どっちも豚箱
この世で一番簡単にお金を稼ぐ方法は、男を騙すことだ。 欲しい言葉を欲しい表情で言えば、大抵の男は心を許す。
結婚をちらつかせ、絞るだけ絞ったら、捨てればいい。 これまでそうやって生きてきたし、これからだってそうだ。
今日のカモはこの男。榊蒼真誰よりも金払いが良く、誰よりも顔がいい(タイプではないけど)
それにしても馬鹿な男だ。 その気になれば貢がせられる女なんて、たくさんいるだろうに。私なんかに貢いで。
この男も結婚結婚、うるさくなってきたから切らないと。 金払いが良いだけに、少し惜しいけど仕方ない。
結婚詐欺は引き際が大事だ。 どれだけ金が手に入ろうと、豚箱行きじゃ意味がない。 そんな人生、死んでもごめんだ。
まぁ、こいつ程顔の良い男なら、すぐに他の女が見つかるだろう。私に捨てられても3日も経てば忘れるはずだ。
私なんかより何百倍も性格の良い女と結婚して、せいぜい幸せになればいい。
「綾ちゃんと結婚するの楽しみだなぁ。結婚式場とか新婚旅行先、どこが良いかなー」
「私も蒼真さんのお嫁さんになるの、すっごく楽しみ〜」
……ま本当に馬鹿な男だ。
榊蒼真を切って、一週間が経った。 LINEもブロックしたし、電話番号はそもそも教えていない。
偽名を使っていたし、私の写真も撮らせなかった。私はSNSもやっていないし、榊蒼真は私を見つけられないだろう。
……なんか急にシュークリーム、食べたくなってきた。 めんどくさいけど、コンビニ行くか。
「ふっふーん。シュークリーム。シュークリーム」
鼻歌を歌いながら、玄関の鍵を閉めた。
「シュークリーム食べたいなら、買ってこようか?」
「え、いいの?ありが……なんでいるの?」
「彼氏が彼女の家に来るのに、理由なんて必要ないでしょ?綾ちゃん。 ……いや。実愛ちゃんだったね」
「……どこまで知ってる訳?」
「好きな人のことなら、なんでも知ってるよ。 実愛ちゃんの本名、ご両親、友達、元彼、俺以外にカモにしていた男、歴代担任、歴代教科担任、飼っていた犬の名前。
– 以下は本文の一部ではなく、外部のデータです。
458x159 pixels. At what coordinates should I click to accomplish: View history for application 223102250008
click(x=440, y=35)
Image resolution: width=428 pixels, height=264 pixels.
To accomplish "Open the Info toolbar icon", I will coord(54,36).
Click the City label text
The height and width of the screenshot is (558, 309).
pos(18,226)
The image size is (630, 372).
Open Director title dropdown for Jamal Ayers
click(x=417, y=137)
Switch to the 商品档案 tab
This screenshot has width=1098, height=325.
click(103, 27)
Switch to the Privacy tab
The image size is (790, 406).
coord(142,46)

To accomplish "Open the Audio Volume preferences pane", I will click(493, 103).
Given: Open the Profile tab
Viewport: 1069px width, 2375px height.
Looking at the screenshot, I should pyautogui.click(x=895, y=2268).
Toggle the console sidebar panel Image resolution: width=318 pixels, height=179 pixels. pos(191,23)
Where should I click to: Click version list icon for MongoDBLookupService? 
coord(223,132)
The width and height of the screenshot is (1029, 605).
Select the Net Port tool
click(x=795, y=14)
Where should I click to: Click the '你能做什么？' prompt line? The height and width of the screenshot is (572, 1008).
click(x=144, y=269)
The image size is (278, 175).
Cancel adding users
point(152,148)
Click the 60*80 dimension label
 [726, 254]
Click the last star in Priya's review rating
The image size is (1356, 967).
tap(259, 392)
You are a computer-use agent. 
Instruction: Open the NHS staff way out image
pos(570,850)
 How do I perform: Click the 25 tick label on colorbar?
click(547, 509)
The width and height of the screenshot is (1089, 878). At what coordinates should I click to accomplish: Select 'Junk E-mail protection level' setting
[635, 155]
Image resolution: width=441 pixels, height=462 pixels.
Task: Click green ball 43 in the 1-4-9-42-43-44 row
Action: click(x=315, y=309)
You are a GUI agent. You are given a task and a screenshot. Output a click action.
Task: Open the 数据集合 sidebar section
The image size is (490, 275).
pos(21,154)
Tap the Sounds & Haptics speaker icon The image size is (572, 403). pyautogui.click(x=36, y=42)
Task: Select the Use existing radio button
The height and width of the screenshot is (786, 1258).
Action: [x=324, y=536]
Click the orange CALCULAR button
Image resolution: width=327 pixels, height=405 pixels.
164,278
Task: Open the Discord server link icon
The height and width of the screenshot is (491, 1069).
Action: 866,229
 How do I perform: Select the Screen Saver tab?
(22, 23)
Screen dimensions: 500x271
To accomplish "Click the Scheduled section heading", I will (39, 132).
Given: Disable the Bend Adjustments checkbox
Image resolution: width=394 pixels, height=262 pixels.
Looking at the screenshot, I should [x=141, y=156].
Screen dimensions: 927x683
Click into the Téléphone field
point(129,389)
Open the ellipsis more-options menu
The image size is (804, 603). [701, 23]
俺の前ではキャラメルラテを飲んでたけど、本当はブラックコーヒーが好きなこと。恋愛映画が好きと言っていたけど、本当はゾンビ映画が好きなこと。大好物のシュークリームは体型を気にして、週に一度しか食べないこと。 他には」
「もういい。もうわかった」
「俺がどれだけ実愛ちゃんのことが好きか、少しはわかってくれた?」
「・・・・・・お金は全額返すから、もう付き纏わないで」
「いらないよ。そんなはした金」
「……口止め料として500万プラスで」
「だからいらないって。 俺が欲しいのは、実愛ちゃんだけだよ」
「……悪いけど誰かの物になる気はないの。 お金が要らないなら、さっさと帰って」
「実愛ちゃん。結婚詐欺の罪はね、重いんだよ」
「……脅してる訳?」
「ただ提案してるだけだよ。 刑務所に入り、なにもかも失った後の実愛ちゃんと結婚しても良いんだよ。 俺、気は長い方だから」
「……」
「実愛ちゃん。俺と結婚してください」
榊蒼真が跪いて、待っていた紙袋から花束を出した。
せめて指輪にしてよ。質にいれるのに。 花なんて枯れたら終わりじゃない。
「実愛ちゃん。選んで。 豚箱に入るか、俺と入籍するか」
どっちも豚箱だろ。 ……でも刑務所なんて、絶対に嫌だ。
……………………私は。
私は仕方なく、榊蒼真の手を取った。
「……実愛ちゃん。ありがとう。絶対に幸せにするから」
絶対、すぐに離婚してやる!!
こうして私たちの奇妙な結婚生活は始まった。